Belanghebbende heeft verder nog naar voren gebracht dat de opbrengsten met de diefstal van belanghebbende door de ex-partner resultaat uit overige werkzaamheden vormen. Of dat zo is, is voor de beslissing in deze procedure niet relevant. Ook als dat namelijk zo is, doet dat niet af aan het oordeel dat de gehele winst uit onderneming door belanghebbende wordt genoten en evenmin aan het oordeel dat de toe-eigening niet in de ondernemingssfeer van belanghebbende plaatsvindt.

2.18.

De winstcorrecties van de inspecteur zijn dus niet te hoog. De berekening van de belastingaanslagen is verder niet in geschil. De beroepen zijn daarom ongegrond verklaard.

2.19.

De rechtbank ziet geen aanleiding voor een proceskostenveroordeling.

Tot slot

2.20.

De rechtbank realiseert zich dat belanghebbende dit oordeel vermoedelijk als (zeer) onrechtvaardig zal ervaren. Belanghebbende heeft schoon schip willen maken. Het gevolg daarvan is dat zij ook op fiscaal gebied te maken krijgt met de gevolgen van de gedragingen van de ex-partner. Ze wordt bovendien belast voor inkomen waarover zij feitelijk niet heeft beschikt, maar de ex-partner. Hoezeer dat laatste ook onverteerbaar moet zijn, de omstandigheid dat belanghebbende niet feitelijk heeft beschikt over het inkomen kan op basis van de fiscale regels geen reden zijn om het inkomen niet te belasten.

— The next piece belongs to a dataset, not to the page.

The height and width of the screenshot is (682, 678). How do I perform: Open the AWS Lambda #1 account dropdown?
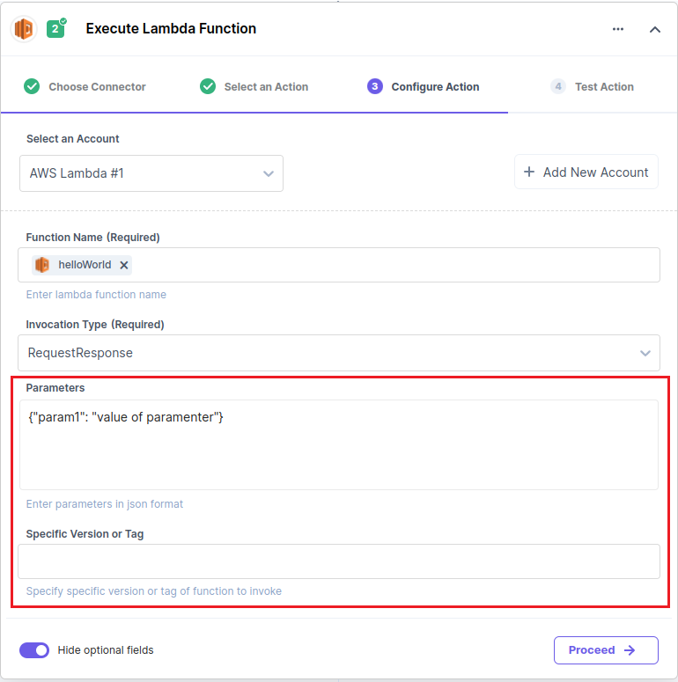coord(151,173)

Deze uitspraak is op 4 november 2020 gedaan door mr. M.R.T. Pauwels, rechter, in aanwezigheid van mr. F.E.M. Houben, griffier. Als gevolg van maatregelen rondom het Corona-virus is deze uitspraak niet uitgesproken op een openbare uitsprakenzitting. Zodra het openbaar uitspreken weer mogelijk is, wordt deze uitspraak alsnog in het openbaar uitgesproken.

De griffier, De rechter,

Deze uitspraak is enkel ondertekend door de griffier omdat de rechter is verhinderd de uitspraak te ondertekenen.

Afschrift aangetekend verzonden aan partijen op:

Rechtsmiddel

Tegen deze uitspraak kunnen partijen binnen zes weken na de verzenddatum hoger beroep instellen bij het gerechtshof te ‘s-Hertogenbosch (belastingkamer), Postbus 70583,

5201 CZ ’s-Hertogenbosch.

Bij het instellen van hoger beroep dient het volgende in acht te worden genomen:

1. bij het beroepschrift wordt een afschrift van deze uitspraak overgelegd.2 - het beroepschrift moet ondertekend zijn en ten minste het volgende vermelden: a. de naam en het adres van de indiener;

b. een dagtekening;

c. een omschrijving van de uitspraak waartegen het hoger beroep is ingesteld;

d. de gronden van het hoger beroep.

Voor burgers is het mogelijk hoger beroep digitaal in te stellen. Hiervoor kan gebruik worden gemaakt van de formulieren op Rechtspraak.nl / Digitaal loket bestuursrecht.